Warren Ward |

As diligently as I try to polish my crystal ball, the future still looks a bit cloudy to me. Here in Indiana in mid-May, some businesses are re-opening. However, it seems unlikely that decisions being made locally and regionally will prove to be well coordinated nationally. As lockdowns are lifted across the country (and world), I expect that our lives, thus the economy, will begin moving again but ‘in fits and starts’, as my mother used to say.


With the future unclear, might it be possible to examine the past to find a model for how things will be getting back to a more normal footing? A quote usually attributed to Mark Twain suggests that perhaps we can: ‘History doesn't repeat itself but it sometimes rhymes.’ In 1957, the H2N2 flu arrived from Asia. It was first reported in Singapore having apparently made the leap from bird to human. And in 1968, the H3N2 version arrived from Hong Kong: Swine Flu. Obviously, the US recovered from both but there are some different factors at play in 2020. The demographics of our country have changed: our population is older now and much more obese – both thought to be risk factors for the coronavirus. COVID-19 appears to be more contagious than past strains but it’s too soon to tell whether this version of the flu is going to have a higher mortality rate since we aren’t really testing in significant numbers yet. Regardless, I’m sure we’ll survive this shock as we have others in the past and life will go on.

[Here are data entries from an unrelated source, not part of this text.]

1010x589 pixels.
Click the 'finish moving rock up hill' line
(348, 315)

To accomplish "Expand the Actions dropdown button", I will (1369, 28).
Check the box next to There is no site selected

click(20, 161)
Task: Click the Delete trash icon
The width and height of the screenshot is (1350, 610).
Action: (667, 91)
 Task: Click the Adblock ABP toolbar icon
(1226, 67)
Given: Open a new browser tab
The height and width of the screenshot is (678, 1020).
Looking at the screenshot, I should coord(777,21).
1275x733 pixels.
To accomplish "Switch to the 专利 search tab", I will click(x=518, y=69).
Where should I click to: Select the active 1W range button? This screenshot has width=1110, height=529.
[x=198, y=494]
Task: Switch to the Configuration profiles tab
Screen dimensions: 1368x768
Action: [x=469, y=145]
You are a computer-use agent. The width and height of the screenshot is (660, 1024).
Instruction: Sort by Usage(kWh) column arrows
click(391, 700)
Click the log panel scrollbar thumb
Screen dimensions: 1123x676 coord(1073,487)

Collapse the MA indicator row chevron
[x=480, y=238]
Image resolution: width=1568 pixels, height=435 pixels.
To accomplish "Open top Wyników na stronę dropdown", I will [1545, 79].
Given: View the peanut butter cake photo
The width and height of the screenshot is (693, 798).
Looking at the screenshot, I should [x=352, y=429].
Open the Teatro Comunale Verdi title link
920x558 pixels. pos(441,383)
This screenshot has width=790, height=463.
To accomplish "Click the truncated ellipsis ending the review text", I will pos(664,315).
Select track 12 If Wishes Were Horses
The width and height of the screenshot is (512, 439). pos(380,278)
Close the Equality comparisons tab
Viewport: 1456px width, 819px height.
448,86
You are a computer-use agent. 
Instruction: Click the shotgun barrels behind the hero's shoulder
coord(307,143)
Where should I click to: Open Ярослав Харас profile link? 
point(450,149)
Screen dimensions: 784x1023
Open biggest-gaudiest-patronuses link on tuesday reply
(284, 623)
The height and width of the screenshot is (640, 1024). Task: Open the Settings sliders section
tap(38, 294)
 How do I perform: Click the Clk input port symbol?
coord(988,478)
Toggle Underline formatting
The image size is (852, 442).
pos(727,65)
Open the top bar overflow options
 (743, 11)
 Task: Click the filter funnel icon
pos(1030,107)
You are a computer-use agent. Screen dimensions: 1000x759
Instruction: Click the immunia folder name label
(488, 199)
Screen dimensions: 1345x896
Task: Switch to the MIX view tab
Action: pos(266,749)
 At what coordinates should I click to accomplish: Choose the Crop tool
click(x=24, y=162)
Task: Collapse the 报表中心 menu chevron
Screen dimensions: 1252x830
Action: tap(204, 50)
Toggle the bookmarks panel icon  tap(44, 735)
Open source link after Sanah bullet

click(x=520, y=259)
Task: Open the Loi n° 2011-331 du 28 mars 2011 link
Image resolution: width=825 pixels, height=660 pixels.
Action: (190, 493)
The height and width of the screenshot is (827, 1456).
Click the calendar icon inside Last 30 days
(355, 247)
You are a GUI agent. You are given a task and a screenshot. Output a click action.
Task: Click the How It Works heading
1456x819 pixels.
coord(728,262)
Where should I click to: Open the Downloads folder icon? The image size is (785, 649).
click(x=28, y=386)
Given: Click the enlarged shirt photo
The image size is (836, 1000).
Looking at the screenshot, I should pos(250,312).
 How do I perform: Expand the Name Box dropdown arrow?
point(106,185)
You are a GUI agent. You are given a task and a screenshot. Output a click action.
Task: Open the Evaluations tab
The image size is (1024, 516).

In the meantime, what’s the impact of the virus on financial planning? As I write this note, the stock market has recovered much of the ground lost when the news first broke. That correction allowed us the opportunity to make some changes in our clients’ investment accounts. First, we were able to do some tax loss ‘harvesting’ in order to reduce taxes in this and future years. It also gave us a chance to spend some of the cash we’ve been building over the past couple of years. Regardless of when the recovery is complete, we anticipate that the stocks of the very high-quality companies which we’ve purchased for our clients will do well.


We’ve also tried to stay in even closer touch with our clients than usual – not just to discuss portfolio changes but to provide an opportunity to “talk to a real person” in this time of sheltering in place. Communication of every sort is beneficial in both business and personal relationships. Spending time speaking or face-timing with friends is certainly healthier than passively watching ever greater quantities of repetitive news while stuck at home.


Although we can probably draw some guidance from past events, there’s no way for anyone to accurately forecast what will come next – although that doesn’t stop numerous talking heads from trying. As I said when I quoted Jedi Master Yoda last year: Impossible To See The Future Is. If I knew what was going to happen, I’d prepare for it perfectly on behalf of our clients, then share the news with the rest of the world and pick up my Nobel Prize on the way out the door.


Since things remain cloudy, let me close with the words of a real Nobel Prize winner, author Leo Tolstoy: The two most powerful warriors are patience and time. His advice sounds good to me.